## [RECORDS SUPPLIED]

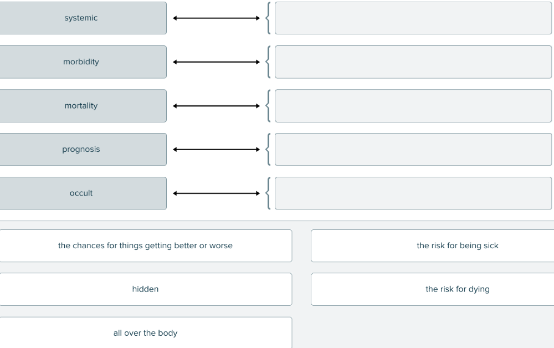Image resolution: width=554 pixels, height=348 pixels.
Task: Click the empty answer slot beside 'systemic'
Action: point(413,18)

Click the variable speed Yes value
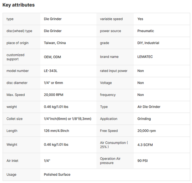pyautogui.click(x=140, y=19)
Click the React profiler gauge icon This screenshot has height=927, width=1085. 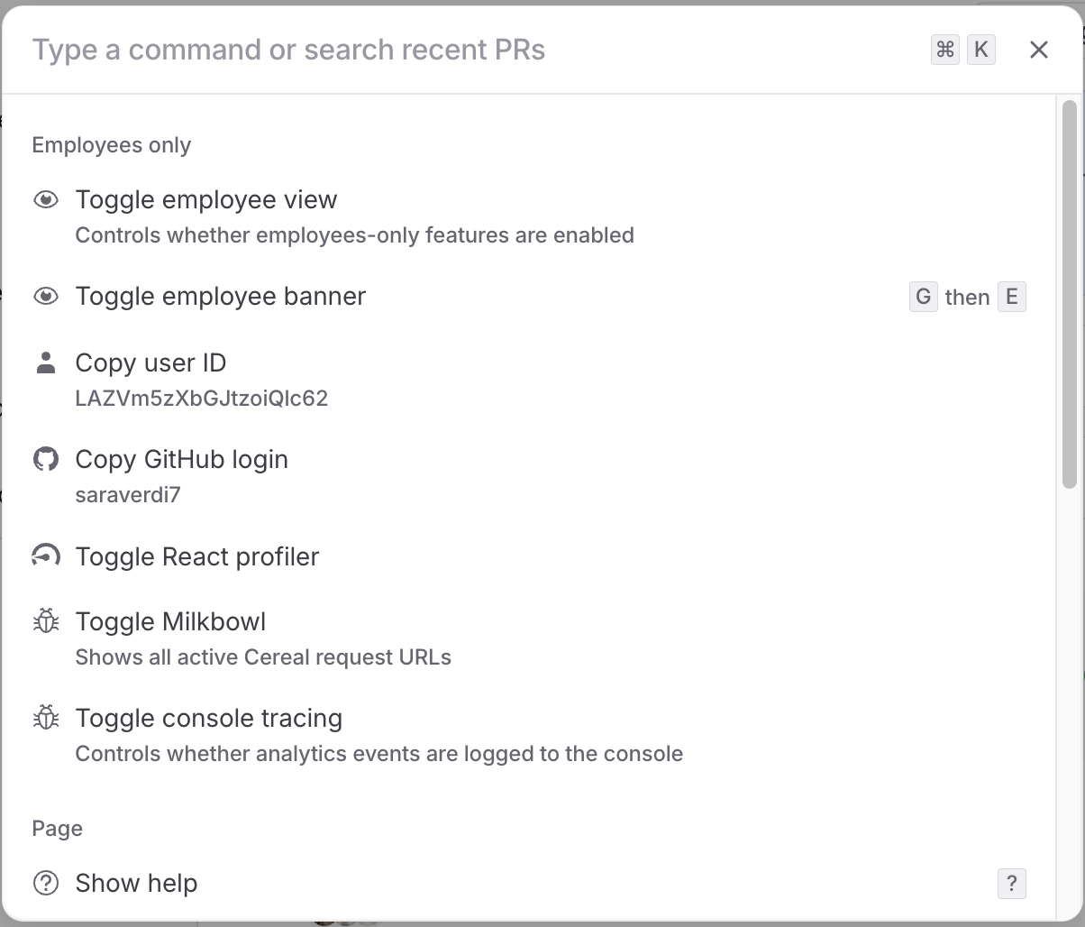(x=45, y=556)
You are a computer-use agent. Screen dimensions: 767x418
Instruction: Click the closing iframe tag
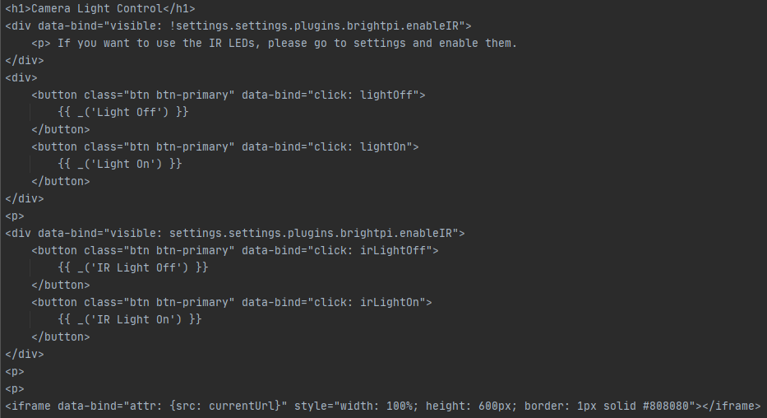point(732,406)
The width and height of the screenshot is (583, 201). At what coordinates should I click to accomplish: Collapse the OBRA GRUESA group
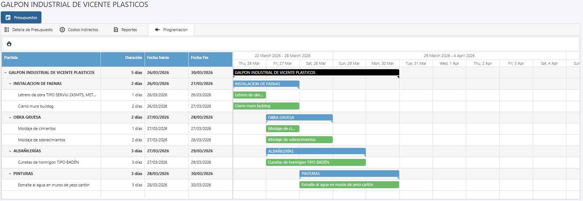point(10,118)
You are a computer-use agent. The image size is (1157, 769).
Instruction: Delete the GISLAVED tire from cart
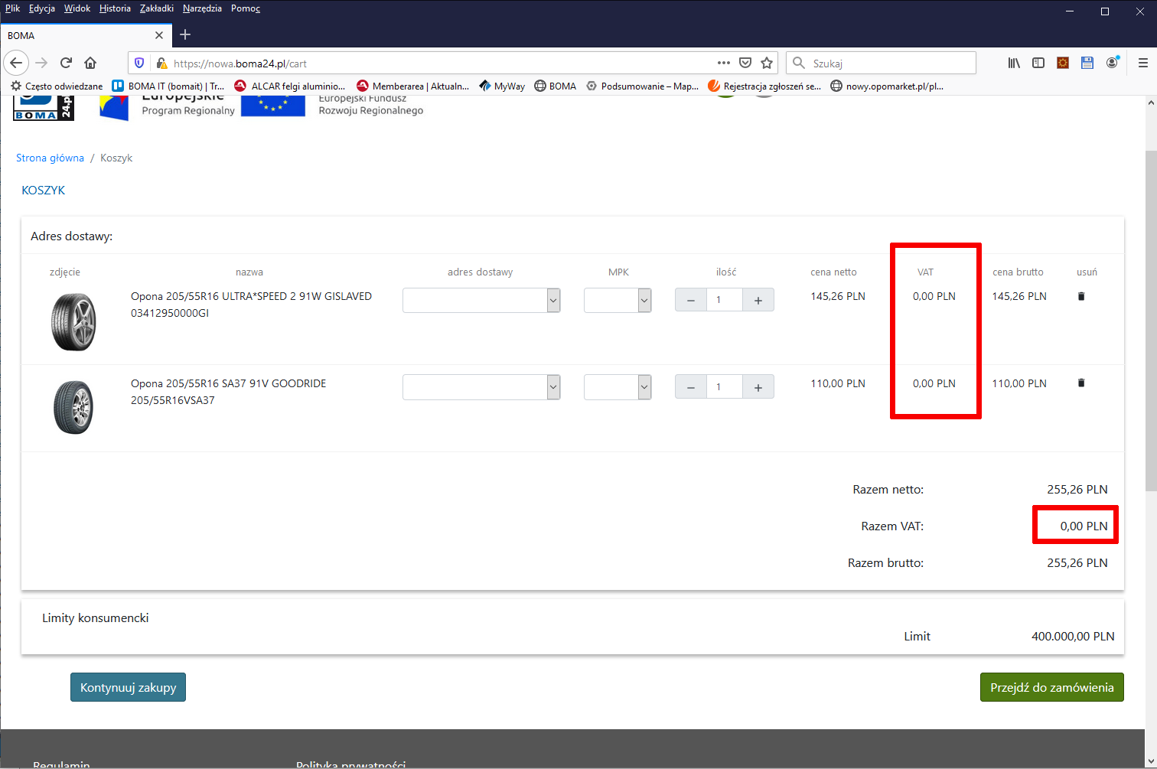[1081, 296]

## [INSTRUCTION]
Please rewrite the lines from the one holding "You are a computer-use agent. The" through the end of the listing, inclusive, replacing "cart" with "basket" and leaving everything else as it stands. Give only those lines, without the pictures.

## [OUTPUT]
You are a computer-use agent. The image size is (1157, 769).
Instruction: Delete the GISLAVED tire from basket
[1081, 296]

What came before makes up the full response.